Sending a cold sales pitch with no personalization is like matching with someone on a dating app, then asking them to come over to your house in your first message. Sure, sometimes this method works, but it’s rare. A more likely result is that you get blocked and deleted.

Mass sales pitch emails are the, “You up?” of the business world. In sales and dating, you have to show genuine interest in the individual you’re reaching out to.

In online dating, this means reading their profile and asking a question that relates to something that they’ve mentioned or a photo they’ve posted.
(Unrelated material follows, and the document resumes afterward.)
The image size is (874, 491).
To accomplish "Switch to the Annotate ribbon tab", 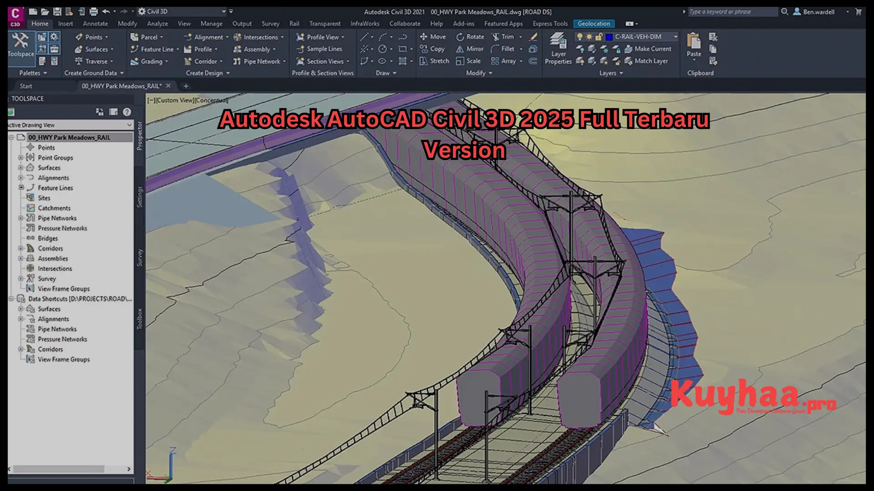I will [x=95, y=23].
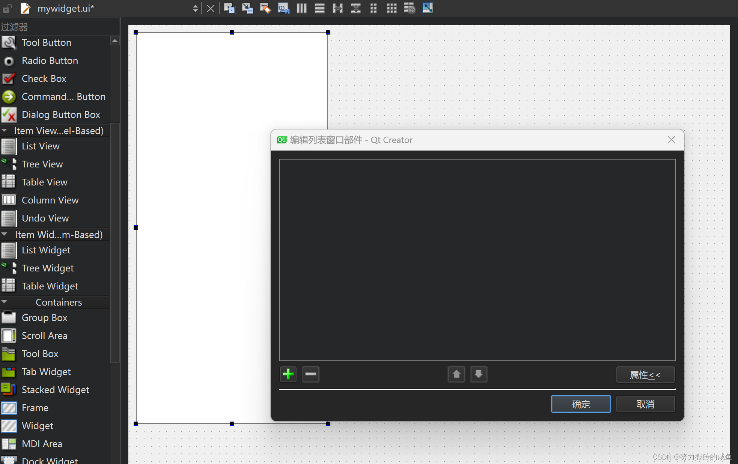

For sales, it means doing your homework. Mention something that they’ve written in an article, discuss a pain point you know they’re probably facing, tailor your outreach to them. We all want to feel understood, not like a faceless number on someone’s spreadsheet.
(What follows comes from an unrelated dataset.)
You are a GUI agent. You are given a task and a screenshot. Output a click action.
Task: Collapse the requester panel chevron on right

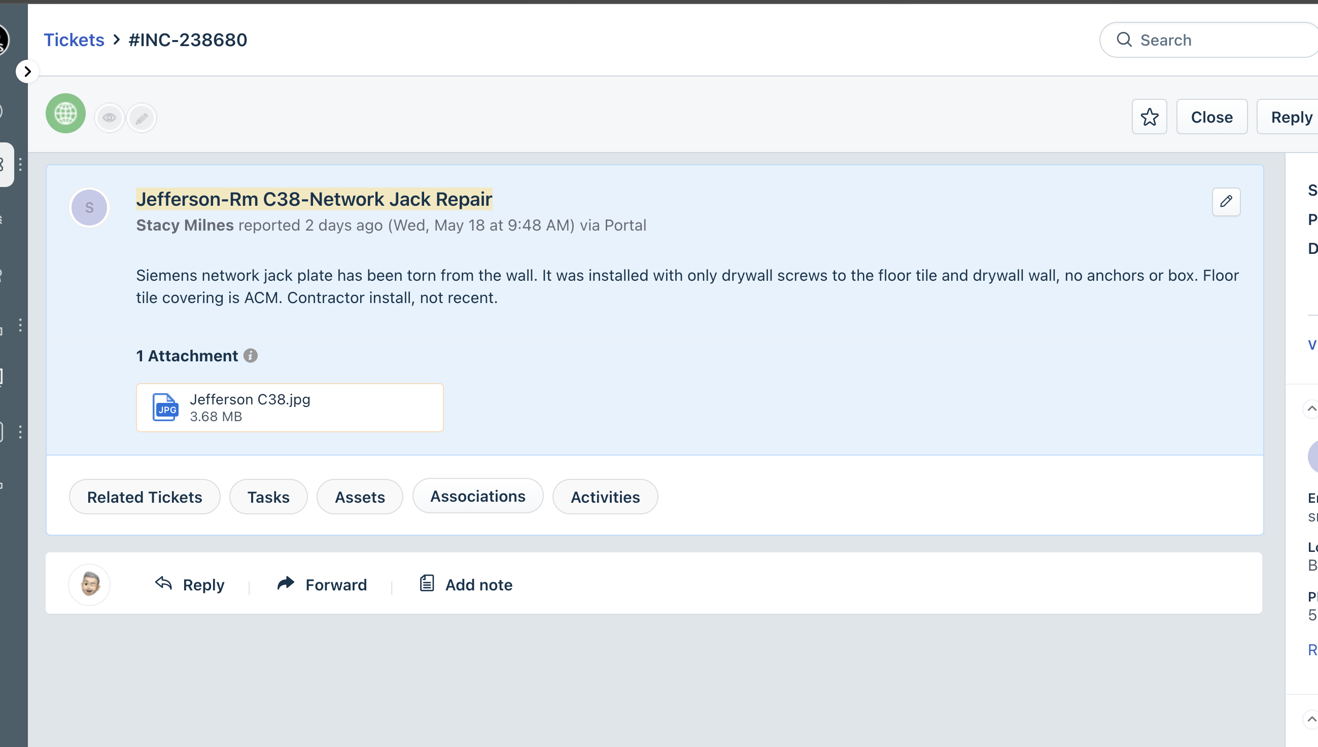pos(1311,409)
Want to woo your sales crush? Send them one of our custom Valentines!

*Please consult your boss first, results not guaranteed. 


It’s easier to build connection in person than through correspondence

We rarely feel as accountable to people we meet online as we do to people we meet in real life.  It’s the reason your nice-in-person uncle Gary picks Facebook fights in random groups. Why we all feel comfortable hanging up on telemarketers but instead, choose to hide in our kitchen from door-to-door salesmen. The way in which a scene that would make us laugh in a movie makes us cringe in a play.

For these same reasons, it’s easier to abandon (or ghost) a person that we’ve only spoken to online or over the phone. Ghosting happens when people have met each other in person too, but in my experience, it’s incredibly rare. We somehow feel more compelled to respond to those we know in real life.

In sales, in-person meetings create person to person respect and accountability. They also establish fit. No one likes having their time wasted, it’s the reason we vet our sales interactions, and dates, through phone or email first. But nothing can establish whether someone is a fit quite like a face-to-face meetup.

There’s a reason online works

For the sake of transparency, you should know that I’m biased towards online dating and sales. I have a fantastic partner who I connected with through a dating app and I work in business development so I’m obviously an advocate for both. But it’s not just me. Research conducted by Stanford University found that a large majority of couples now meet online, and it’s no secret that a growing portion of society spends the majority of their day on a screen of some type.

Our need to make romantic connections and buy goods and services remain the same as they’ve ever been. The mediums in which we engage has changed entirely.

Online selling and online dating offer the same benefits:

Increased compatibility and convenience

My hobbies are a healthy mix between a meathead and an 85-year-old man. Finding someone to not only spot my bench but also laugh at my inappropriate jokes over a peaty scotch was a tough ask. Luckily, online dating allowed me to quickly rule out who wouldn’t appreciate my tasteless jokes or my calloused hands.

Online dating and sales provide straightforward access to the people, and products, most compatible with our very specific wants— all from the convenience of our phone or computer.

In sales, the prospects I’m looking for have specific wants, needs, and characteristics. My services aren’t required by every person out there. The internet allows me to search for only the businesses I know will get value from my offering and target them specifically, through the platforms that they already engage with day-to-day­.


The implications of safety in dating and business are very different but the general ask remains the same: can I trust that you are who you say and do the things you claim to?

For businesses, this looks like having accessible reviews, case studies, and online presence. Potential leads can easily look up my business to prove that my sales outreach isn’t a scam.

In dating, this trust is established through mutual friends, a robust enough social platform to know I’m talking to a real person, and built-in safety features for apps.

No matter the buyer, or partner, you’re trying to attract, you can almost certainly find them online.

Every rose has its thorns

Get it? That was a bachelor joke. I don’t watch the show, but it seemed appropriate.

For dating and sales alike, one piece of tried and true advice will always serve: treat others how you want to be treated.

I’m going to be brutally honest, online dating and sales suffer from the same problems. Impersonal interactions, confusing (sometimes non-existent) etiquette, and a lack of accountability. But no matter your opinion, we’re all engaging in this new-fangled interaction device we call the internet, so we better figure out how to treat each other on it.